The equitable spread of tourism benefits has been a long standing issue for the tourism industry in the country with low numbers of tourists visiting the eastern dzongkhags of Lhuntse, Mongar, Samdrup Jongkhar, Pemagatshel, Trashigang, and Trashiyangtse.
Proprietor of Namgay Adventure Travels established in 2000, Kinley Zam said that most tourists prefer to visit western Bhutan due to advanced facilities such as high-end hotels, better options of accommodation and good road condition.
A tourist guide working for New World Explorer Adventure, Sonam Penjor said that the east is not frequently visited by tourists due to the distance from the capital and difficulty in communication with the rural folks owing to language barriers.
Another tourist guide of Etho Metho Tours, Tshering Dorji said that there are good places in eastern Bhutan that can attract foreign visitors but they lack amenities.
According to owner of Daj Expeditions established in 2011, Sonam Yoezer, the east can be a potential tourist hub if the locals promote their cultural heritage and festivals.
Recently, TCB officials visited nine dzongkhags (six eastern dzongkhags, Zhemgang, Sarpang, and Tsirang) least visited by tourists to develop common goals between the council and the dzongkhags to promote tourism equitably throughout the country.
To address problems of inequitable tourism benefits, TCB is looking into developing amenities such as farmhouses now identified as village home stays.

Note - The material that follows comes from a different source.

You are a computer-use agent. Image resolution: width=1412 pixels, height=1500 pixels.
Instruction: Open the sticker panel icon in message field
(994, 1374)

The owners were trained in basic hospitality and these village home stays are registered with the TCB in places least visited by tourists. Local festivals like Chha in Lhuntse are also being revived in collaboration with the dzongkhag authorities.

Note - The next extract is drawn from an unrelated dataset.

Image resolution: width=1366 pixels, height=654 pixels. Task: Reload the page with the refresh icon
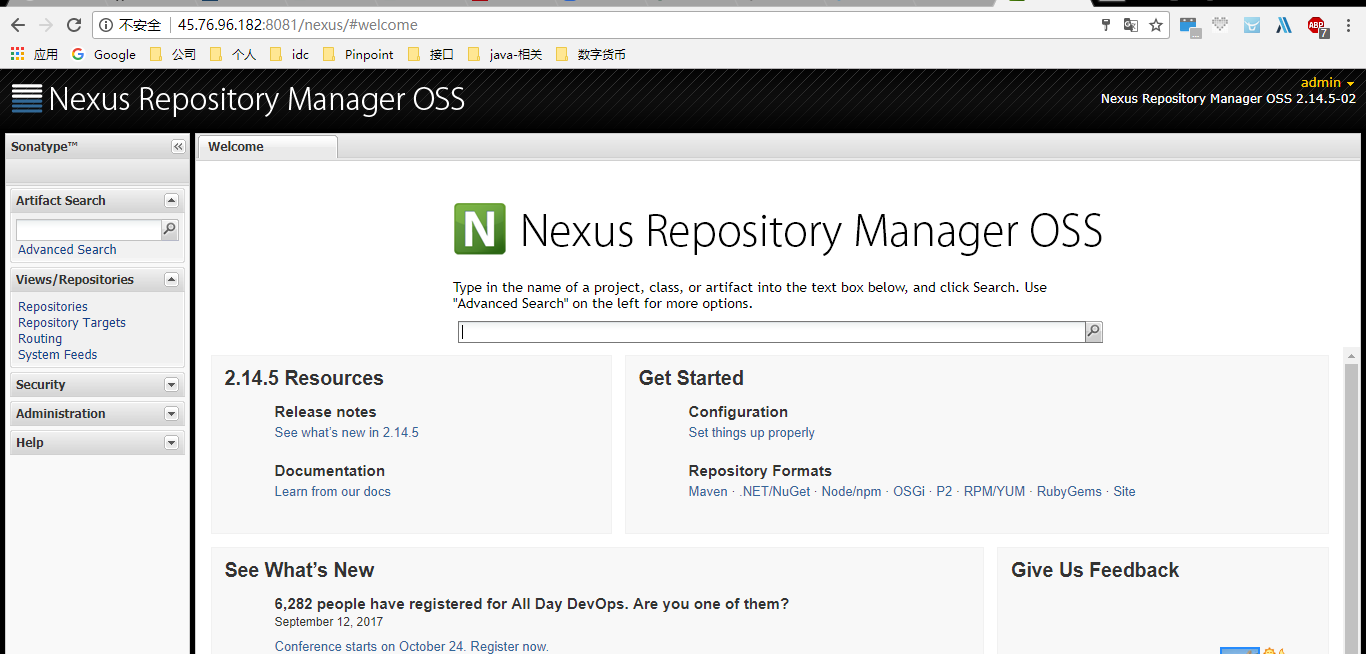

The council continues to organize tours for local tour operators to the eastern region to familiarize and impact product knowledge.
New treks routes have been identified and some are already developed like Farout East Bhutan, Dangling Tsho Trek and Aja Ney Trek in additional to the already existing ones.

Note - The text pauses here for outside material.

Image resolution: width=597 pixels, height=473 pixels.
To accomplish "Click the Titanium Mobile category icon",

With the government planning to waive off sustainable development fee of US$65 in the six eastern dzongkhags, TCB hopes that there will be more visitors in the east which in turn will boost local economy.
Bhutan recorded the highest tourist arrivals in 2016 with maximum visitors from India (64.7%) and least from the Netherlands and Spain with 0.4%.
As of 2017, there are 1,701 tour operators in the country.